# Out On the Roof



## Nellie (Feb 11, 2016)

Piercing cries from the powder room
were heard moments before noon,
a bellowing scream silenced all
as they watched her fateful fall,
she found her way on to the roof
for this was her ultimate proof,
love is patient and love is kind
now is his time to seek and find
another adoring, caring wife
who will give all with her life.


----------



## Firemajic (Feb 11, 2016)

Well ... this is bruuutal! Nellie, a tale of "Love" gone bad... That last line... KILLER! [ pun not intended] really, it was a stroke of genius..


----------



## ned (Feb 11, 2016)

a haunting and moody poem - told with a good 'voice'

the rhythm trips up here and there - which detracts from the sombre mood.

Piercing cries from the powder room
were heard moments before noon, - the opening needs to be smooth - 
jiggle the words - change some if you must - to help the rhythm
example - the hard beat is in bold..
Mo*ments* be*fore* the *strike *of *noon*,
a *pierci*ngcry from the *pow*der room

try to be consistant with it,  for a smoother ride.
if noon is not important, try afternoon with weather conditions, for a bit of atmosphere.


love is patient and love is kind
now is his time to seek and find - the hard beat is on a passive 'is' - now's his time - simple
think about these things, because the ideas and the volcabulary are great - so let them flow!

she found her way on to the roof - sounds like she fell on the roof - perhaps re-order for clarity

 she found her way on to the roof 
for this was her ultimate proof, 
Piercing cries from the powder rooom
were heard moments before noon,
 
a bellowing scream silenced all
as they watched her fateful fall,
love is patient and love is kind
now is his time to seek and find
another adoring, caring wife
who will give all with her life.

just some thoughts - no idea what happened to the formatting!

cheers
Ned
 ​


----------



## Nellie (Feb 11, 2016)

ned said:


> a haunting and moody poem - told with a good 'voice'
> 
> the rhythm trips up here and there - which detracts from the sombre mood.
> 
> ...




IMO, "the *strike* of noon" sounds like an attack and in this poem, one is already under attack.





			
				ned said:
			
		

> love is patient and love is kind
> now is his time to seek and find - the hard beat is on a passive 'is' - now's his time - simple
> think about these things, because the ideas and the volcabulary are great - so let them flow!

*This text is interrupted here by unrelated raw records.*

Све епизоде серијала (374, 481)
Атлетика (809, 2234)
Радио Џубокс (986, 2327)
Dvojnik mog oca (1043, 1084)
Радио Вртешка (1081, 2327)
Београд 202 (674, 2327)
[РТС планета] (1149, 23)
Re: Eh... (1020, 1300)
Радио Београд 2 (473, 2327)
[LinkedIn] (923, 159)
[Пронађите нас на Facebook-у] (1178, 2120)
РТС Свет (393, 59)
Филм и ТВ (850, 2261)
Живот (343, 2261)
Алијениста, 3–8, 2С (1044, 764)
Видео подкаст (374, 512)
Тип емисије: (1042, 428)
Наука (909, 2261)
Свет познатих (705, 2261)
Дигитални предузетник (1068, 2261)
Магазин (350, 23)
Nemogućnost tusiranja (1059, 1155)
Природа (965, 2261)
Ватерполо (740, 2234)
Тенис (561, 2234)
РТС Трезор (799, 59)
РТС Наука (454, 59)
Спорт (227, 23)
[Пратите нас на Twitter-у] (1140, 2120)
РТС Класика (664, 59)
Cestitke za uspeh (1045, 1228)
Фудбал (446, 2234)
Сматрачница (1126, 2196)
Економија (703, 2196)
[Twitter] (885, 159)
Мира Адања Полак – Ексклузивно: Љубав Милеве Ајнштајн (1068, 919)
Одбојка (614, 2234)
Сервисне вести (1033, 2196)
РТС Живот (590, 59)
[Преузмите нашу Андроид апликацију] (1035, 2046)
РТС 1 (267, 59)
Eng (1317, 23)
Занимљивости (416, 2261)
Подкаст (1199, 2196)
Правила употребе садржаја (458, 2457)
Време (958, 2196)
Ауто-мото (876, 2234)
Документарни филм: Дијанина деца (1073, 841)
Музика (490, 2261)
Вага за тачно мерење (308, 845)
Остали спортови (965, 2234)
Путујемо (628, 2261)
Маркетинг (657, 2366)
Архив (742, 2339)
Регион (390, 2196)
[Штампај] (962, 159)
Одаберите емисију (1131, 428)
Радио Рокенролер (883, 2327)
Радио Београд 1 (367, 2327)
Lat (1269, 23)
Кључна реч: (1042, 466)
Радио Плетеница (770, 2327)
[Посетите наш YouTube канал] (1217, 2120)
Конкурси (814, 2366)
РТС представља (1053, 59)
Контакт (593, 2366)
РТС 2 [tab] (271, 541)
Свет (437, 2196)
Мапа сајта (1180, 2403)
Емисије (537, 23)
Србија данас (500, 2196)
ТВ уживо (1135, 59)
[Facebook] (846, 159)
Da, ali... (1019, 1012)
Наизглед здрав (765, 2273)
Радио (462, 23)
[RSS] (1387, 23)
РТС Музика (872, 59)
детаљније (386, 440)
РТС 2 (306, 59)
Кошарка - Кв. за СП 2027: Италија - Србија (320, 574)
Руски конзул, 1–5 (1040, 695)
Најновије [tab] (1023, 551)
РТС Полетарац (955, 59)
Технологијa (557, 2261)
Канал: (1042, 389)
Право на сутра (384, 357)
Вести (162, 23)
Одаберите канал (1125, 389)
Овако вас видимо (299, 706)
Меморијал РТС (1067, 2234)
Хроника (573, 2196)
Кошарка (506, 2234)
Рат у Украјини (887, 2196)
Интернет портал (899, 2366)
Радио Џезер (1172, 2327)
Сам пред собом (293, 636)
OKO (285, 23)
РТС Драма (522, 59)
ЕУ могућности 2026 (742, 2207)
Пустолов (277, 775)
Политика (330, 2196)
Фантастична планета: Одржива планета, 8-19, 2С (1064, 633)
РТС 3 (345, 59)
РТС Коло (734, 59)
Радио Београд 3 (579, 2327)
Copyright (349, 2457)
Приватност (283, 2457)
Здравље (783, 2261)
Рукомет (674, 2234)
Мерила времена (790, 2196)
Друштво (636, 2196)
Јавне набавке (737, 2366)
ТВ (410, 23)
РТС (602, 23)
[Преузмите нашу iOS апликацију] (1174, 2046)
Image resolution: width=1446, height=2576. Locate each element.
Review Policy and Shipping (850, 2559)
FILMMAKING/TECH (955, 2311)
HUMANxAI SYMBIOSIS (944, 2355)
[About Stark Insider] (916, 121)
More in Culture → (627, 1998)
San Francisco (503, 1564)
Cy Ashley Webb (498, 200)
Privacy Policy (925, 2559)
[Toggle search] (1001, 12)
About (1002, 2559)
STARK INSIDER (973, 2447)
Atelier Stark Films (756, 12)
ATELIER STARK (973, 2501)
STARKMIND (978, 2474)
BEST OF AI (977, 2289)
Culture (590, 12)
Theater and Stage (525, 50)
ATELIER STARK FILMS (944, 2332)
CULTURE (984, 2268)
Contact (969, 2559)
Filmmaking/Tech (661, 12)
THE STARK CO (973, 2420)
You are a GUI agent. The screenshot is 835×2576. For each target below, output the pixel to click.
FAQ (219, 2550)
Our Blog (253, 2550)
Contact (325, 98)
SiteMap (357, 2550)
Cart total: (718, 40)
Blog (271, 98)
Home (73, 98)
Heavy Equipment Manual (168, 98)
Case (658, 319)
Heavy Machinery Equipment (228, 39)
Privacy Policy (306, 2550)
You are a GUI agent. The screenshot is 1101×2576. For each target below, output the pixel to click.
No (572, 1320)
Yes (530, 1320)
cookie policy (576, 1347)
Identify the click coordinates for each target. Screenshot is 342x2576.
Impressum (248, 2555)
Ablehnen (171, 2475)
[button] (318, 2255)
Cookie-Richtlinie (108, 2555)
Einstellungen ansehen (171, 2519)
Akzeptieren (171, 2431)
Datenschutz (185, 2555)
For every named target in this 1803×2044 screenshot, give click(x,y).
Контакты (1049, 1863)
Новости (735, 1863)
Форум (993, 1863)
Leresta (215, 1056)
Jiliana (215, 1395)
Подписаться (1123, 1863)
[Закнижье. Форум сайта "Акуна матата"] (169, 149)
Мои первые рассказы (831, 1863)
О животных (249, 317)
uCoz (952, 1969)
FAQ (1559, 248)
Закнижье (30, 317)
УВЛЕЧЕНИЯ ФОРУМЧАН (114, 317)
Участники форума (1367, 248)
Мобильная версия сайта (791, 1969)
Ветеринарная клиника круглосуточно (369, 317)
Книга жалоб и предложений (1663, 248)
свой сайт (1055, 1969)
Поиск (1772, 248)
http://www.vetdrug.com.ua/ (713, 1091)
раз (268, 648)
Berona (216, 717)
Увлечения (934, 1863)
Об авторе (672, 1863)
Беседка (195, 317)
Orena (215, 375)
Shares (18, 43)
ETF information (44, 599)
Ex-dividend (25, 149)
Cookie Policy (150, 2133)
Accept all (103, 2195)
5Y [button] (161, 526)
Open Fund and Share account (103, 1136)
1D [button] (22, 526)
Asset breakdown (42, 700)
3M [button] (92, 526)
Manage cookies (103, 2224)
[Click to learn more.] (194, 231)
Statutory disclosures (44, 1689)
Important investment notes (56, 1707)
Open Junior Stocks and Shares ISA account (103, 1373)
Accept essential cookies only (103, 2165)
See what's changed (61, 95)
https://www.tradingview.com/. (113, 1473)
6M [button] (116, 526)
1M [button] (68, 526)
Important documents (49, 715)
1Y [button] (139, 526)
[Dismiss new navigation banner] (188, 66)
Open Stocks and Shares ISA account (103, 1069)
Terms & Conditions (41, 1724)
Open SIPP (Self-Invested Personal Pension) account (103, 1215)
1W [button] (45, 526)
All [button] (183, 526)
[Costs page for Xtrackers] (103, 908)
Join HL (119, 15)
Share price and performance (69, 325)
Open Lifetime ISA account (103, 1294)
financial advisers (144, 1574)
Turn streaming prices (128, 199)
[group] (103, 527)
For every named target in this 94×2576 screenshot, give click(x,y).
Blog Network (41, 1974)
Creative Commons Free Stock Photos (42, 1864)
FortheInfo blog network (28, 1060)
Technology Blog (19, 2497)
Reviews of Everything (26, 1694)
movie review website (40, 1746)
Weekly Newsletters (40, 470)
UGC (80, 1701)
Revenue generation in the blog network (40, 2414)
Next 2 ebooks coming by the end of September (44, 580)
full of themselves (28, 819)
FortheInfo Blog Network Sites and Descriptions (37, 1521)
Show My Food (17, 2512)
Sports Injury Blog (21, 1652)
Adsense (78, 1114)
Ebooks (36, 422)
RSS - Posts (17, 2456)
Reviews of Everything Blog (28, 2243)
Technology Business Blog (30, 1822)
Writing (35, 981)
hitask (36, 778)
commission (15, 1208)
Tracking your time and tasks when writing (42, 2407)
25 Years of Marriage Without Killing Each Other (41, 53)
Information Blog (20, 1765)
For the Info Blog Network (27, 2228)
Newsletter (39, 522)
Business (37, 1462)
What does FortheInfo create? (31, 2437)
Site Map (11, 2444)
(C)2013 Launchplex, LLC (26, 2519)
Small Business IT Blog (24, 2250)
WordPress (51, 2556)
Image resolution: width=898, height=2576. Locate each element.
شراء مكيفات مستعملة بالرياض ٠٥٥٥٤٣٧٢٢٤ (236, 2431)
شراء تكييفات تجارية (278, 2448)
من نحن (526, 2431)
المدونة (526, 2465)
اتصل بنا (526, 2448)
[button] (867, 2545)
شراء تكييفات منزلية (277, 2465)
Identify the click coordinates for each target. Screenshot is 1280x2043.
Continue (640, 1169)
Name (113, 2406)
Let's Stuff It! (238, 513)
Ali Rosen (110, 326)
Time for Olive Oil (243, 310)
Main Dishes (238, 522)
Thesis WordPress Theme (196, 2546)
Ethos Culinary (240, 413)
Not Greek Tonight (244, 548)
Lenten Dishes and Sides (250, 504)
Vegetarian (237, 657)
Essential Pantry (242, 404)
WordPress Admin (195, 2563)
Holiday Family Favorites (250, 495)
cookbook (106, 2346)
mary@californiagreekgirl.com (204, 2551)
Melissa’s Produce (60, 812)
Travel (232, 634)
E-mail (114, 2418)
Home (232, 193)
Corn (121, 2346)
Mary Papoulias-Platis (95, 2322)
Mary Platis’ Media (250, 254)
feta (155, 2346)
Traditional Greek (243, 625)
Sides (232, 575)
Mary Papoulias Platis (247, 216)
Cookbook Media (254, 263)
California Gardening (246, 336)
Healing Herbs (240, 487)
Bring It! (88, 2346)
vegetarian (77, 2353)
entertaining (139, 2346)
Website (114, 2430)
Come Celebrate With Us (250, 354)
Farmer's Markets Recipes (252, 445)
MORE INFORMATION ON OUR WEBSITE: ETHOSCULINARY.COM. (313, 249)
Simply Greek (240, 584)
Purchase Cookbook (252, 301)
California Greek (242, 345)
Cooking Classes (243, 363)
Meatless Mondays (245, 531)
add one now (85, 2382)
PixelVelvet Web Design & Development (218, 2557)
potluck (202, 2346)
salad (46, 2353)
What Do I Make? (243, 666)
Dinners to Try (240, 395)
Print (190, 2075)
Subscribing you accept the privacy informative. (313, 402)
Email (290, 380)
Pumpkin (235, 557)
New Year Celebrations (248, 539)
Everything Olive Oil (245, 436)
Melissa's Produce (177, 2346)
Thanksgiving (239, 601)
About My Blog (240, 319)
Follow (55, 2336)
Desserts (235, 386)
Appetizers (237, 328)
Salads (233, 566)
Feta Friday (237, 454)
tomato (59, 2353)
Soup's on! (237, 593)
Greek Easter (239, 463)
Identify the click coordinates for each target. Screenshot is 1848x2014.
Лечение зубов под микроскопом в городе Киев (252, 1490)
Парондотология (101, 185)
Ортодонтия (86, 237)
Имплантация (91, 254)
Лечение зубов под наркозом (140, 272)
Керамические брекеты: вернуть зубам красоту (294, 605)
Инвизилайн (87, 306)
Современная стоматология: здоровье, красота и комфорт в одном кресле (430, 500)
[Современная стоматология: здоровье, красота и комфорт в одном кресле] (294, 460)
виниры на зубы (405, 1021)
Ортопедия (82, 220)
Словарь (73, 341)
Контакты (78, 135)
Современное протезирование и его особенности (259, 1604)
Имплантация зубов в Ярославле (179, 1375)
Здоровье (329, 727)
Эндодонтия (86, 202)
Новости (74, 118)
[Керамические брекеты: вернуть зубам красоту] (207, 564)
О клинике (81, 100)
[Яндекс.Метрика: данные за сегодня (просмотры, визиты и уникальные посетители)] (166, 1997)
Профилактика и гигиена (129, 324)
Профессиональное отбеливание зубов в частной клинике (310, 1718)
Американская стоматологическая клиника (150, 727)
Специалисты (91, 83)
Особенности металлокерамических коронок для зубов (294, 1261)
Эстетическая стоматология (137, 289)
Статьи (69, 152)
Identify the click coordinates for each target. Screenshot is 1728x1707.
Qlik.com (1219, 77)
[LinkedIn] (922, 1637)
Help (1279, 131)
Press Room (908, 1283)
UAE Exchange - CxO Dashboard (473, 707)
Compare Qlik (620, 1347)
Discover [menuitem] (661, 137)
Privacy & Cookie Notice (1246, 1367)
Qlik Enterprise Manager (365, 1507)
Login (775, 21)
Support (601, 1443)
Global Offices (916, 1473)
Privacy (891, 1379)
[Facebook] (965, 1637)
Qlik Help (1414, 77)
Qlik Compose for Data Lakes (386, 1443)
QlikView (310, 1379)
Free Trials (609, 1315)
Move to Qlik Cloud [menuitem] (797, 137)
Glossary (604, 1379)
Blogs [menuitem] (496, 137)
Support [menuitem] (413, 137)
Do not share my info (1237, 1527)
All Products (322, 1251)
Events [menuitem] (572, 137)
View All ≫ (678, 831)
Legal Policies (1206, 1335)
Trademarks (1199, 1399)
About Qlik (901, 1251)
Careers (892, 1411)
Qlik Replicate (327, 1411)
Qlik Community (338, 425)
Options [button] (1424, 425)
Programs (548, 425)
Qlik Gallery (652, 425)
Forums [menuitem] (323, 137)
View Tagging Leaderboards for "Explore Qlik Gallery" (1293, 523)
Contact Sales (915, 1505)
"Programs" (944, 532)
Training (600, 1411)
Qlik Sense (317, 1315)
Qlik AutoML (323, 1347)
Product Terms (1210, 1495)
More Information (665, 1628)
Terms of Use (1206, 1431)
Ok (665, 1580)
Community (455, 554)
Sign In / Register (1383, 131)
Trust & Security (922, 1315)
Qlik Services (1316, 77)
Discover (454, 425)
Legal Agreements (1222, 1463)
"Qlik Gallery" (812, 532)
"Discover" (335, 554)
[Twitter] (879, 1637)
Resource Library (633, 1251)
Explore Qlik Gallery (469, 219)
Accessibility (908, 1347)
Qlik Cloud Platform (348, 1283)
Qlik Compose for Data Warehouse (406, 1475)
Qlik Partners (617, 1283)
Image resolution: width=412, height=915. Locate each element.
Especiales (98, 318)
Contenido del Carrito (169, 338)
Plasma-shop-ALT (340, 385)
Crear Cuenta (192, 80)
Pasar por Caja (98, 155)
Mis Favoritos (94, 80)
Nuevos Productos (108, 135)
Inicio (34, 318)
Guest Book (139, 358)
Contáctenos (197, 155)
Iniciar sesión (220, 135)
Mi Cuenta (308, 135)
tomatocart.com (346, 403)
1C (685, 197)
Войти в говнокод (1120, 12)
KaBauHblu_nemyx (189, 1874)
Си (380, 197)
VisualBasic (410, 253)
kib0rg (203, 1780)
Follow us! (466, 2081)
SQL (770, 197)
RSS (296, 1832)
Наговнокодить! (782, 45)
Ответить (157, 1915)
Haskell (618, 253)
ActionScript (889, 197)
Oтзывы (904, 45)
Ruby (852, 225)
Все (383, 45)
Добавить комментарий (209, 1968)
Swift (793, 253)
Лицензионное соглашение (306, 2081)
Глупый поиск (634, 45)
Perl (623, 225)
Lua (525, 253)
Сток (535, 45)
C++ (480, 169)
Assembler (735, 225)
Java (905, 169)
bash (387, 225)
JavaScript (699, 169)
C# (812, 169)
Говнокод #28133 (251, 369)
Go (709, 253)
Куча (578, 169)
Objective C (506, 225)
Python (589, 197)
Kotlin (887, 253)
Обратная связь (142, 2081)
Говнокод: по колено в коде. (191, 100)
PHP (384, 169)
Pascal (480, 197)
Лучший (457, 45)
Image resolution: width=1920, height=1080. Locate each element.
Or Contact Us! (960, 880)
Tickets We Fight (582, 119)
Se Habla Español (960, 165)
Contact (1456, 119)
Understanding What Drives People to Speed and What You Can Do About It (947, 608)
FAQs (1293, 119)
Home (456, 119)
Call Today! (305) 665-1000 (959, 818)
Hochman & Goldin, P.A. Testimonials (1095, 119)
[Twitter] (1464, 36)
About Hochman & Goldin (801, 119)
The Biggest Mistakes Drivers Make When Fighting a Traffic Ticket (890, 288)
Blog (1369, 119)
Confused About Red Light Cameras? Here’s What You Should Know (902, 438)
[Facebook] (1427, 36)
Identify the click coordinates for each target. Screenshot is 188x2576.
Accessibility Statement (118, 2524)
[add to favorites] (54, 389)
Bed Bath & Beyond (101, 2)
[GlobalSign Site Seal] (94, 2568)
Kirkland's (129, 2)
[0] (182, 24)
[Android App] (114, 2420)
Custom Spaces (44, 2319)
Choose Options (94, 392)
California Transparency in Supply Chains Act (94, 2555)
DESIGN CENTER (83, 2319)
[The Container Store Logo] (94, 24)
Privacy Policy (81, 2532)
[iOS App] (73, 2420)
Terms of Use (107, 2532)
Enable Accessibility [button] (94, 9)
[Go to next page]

thanks for pointing that out.




			
				ned said:
			
		

> she found her way on to the roof - sounds like she fell on the roof - perhaps re-order for clarity


:scratch: I do not understand. How does one get the idea that she "fell" on the roof?




> just some thoughts - no idea what happened to the formatting!
> 
> cheers
> Ned


 ​?


----------



## ned (Feb 12, 2016)

weary sigh -

I go to some lengths to explain how the rhythm of this poem is off, and how it can be fixed by showing an example -
just a knocked-out line showing the beat/stresses in roughly the right places.
but somehow, you completely missed the point -.
I'm not one for writing other people's poetry!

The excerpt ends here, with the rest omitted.